Excited voices filled the Senate chamber as Student Government representatives milled about preparing for the first Senate meeting of the semester. Among other discussions, a new senator was ratified and sworn in, several campus-wide initiatives were announced by committee representatives, updates on active bills were announced by the speaker pro tempore and a senator’s recommendation was finally passed after struggling to gain traction in the fall.

Jasmine Oritz was ratified and sworn in as the senator for the Frost School of Music.

“The process [of running for Senate], which included an interview and a review process, was really cool to go through,” said Oritz.

Her platform included instituting “increased transparency in which students receive information about their auditions for performance groups and the expansion and renovation of the practice room building.”

Oritz said she saw a major problem in the ratio of music students to the amount of practice space. Among her greatest concerns is the abundance of one credit classes required to graduate. Oritz said those one credit classes “need to be limited because the work needed to succeed in those classes is not reflected in the credits awarded for completing them.” She emphasized “striking a balance” within the Frost School in order to make the course load for its students more manageable.

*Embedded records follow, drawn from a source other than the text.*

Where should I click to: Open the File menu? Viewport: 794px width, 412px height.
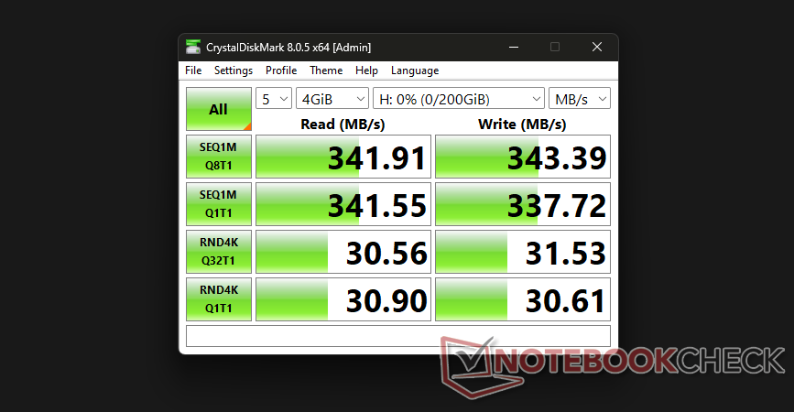click(193, 70)
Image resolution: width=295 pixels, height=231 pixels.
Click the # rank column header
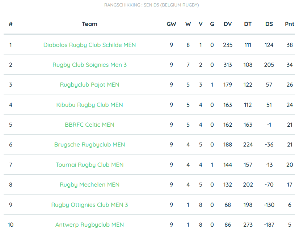(x=11, y=24)
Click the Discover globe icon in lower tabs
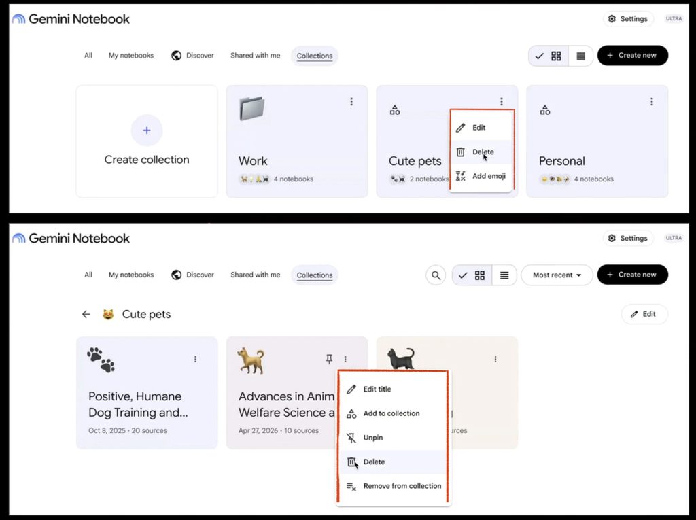This screenshot has height=520, width=696. 176,275
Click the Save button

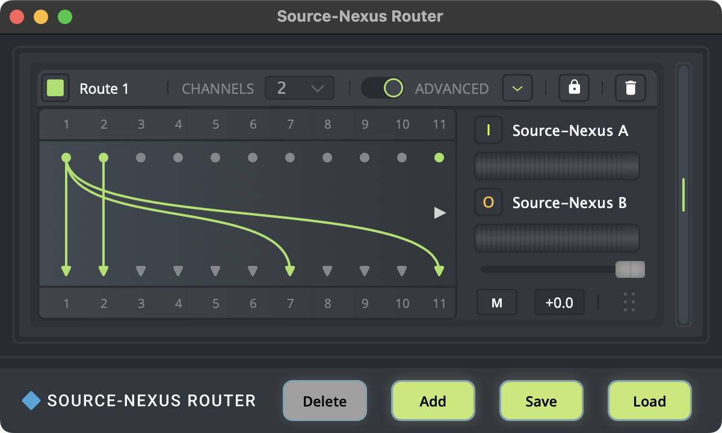[x=542, y=401]
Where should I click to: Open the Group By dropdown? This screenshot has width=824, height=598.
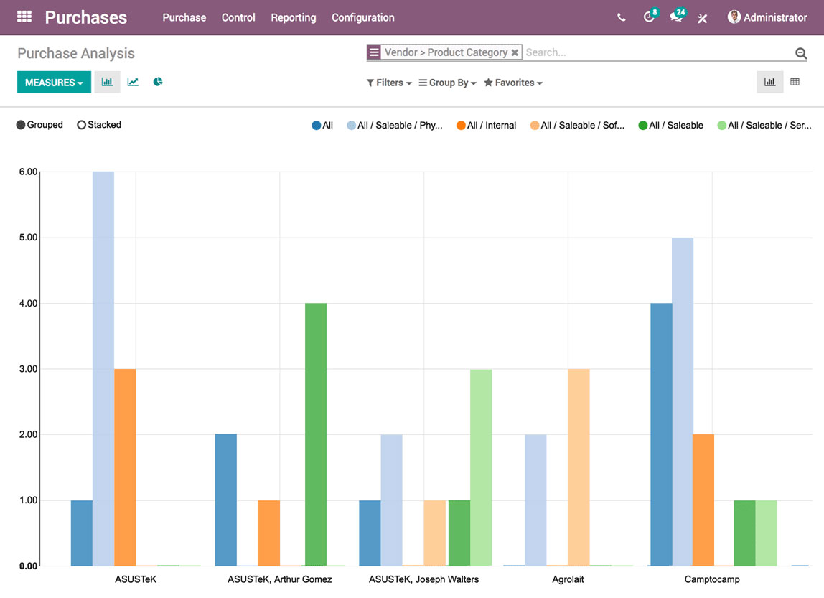pyautogui.click(x=448, y=83)
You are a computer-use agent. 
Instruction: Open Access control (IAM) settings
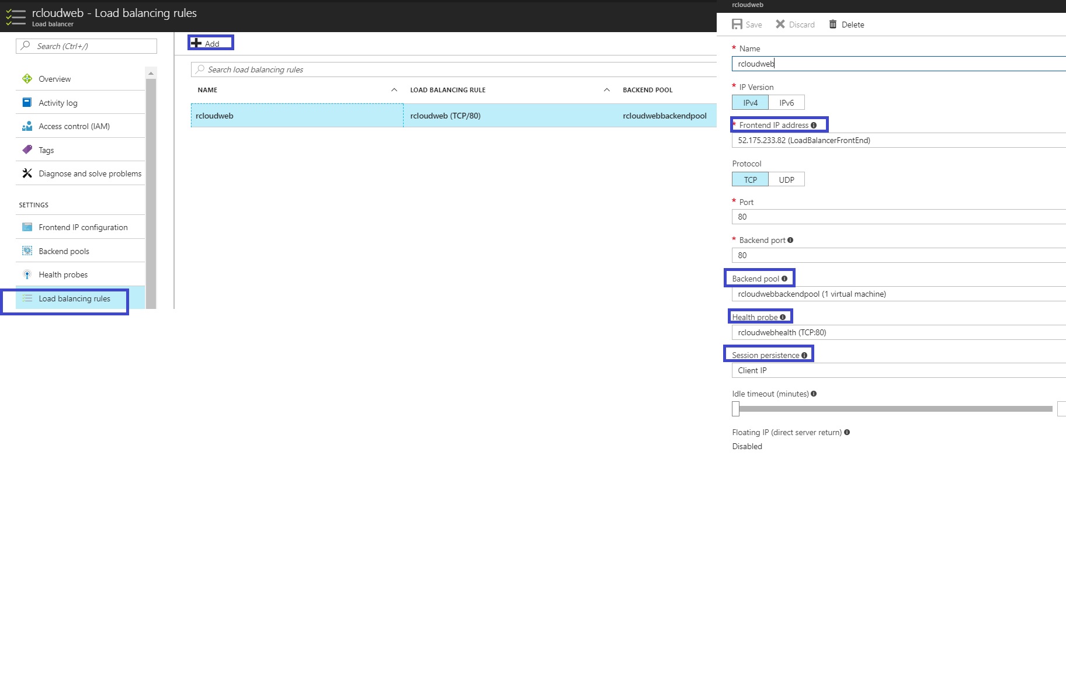pyautogui.click(x=74, y=126)
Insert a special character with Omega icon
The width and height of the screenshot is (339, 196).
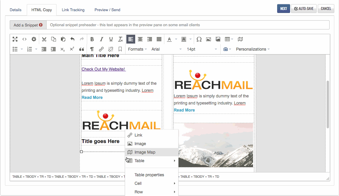(x=199, y=39)
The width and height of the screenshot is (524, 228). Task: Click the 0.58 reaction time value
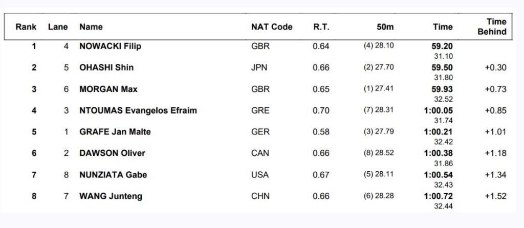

Of the Senate committee reports, the Public Relations committee and ECO Agency offered notable announcements. The Public Relations committee expressed its current work on a promotional event for the no-smoking policy on campus. No specifics were mentioned, but updates are expected in next week’s meeting.

ECO Agency introduced an initiative to write a bill regarding recycling in frat houses. This would target the hundreds, if not thousands, of discarded bottles and cans every weekend by partygoers. Moving this bill forward will require the cooperation of multiple parties including ECO Agency, the university administration, the Panhellenic representatives and the Fraternity Row representatives.

A fundraiser was announced to raise money within the next couple of weeks for the wildfires in Australia. Follow-up plans are expected from next week’s meeting.

The speaker pro tempore reported the updates on bills passed by the Senate in the fall semester. Of the eight active proposals, six were vetoed by the administration.

Action number 20050, a bill to recommend safety measures in Gusman Hall, was met with a staunch defense of the building’s current compliance with safety regulations. However, it was stated that the building was being remodeled but for aesthetic purposes only.

Action number 20020 was the only successful proposal reported in the meeting, recommending a mobile app for the use of UM’s Safe Ride service. UM students will soon be given more accessibility to this campus safety program.

In open forum, Landon Coles, sophomore class senator scored a big victory when an action he filed was passed by the chamber. Coles insisted on the importance of implementing what he called an “equity and inclusion resolution” which would look for any pre-existing infrastructure for an office of equity and inclusion on campus.

For unmentioned reasons, this initiative had failed to garner majority support in the fall, but Coles said he credits his work with the Office of Multicultural Student Affairs with having “piqued his interest in building a supportive community for people of all shapes, sizes, colors and identities.” Coles emphasized the need for diversity training within the university administration and in the Senate itself.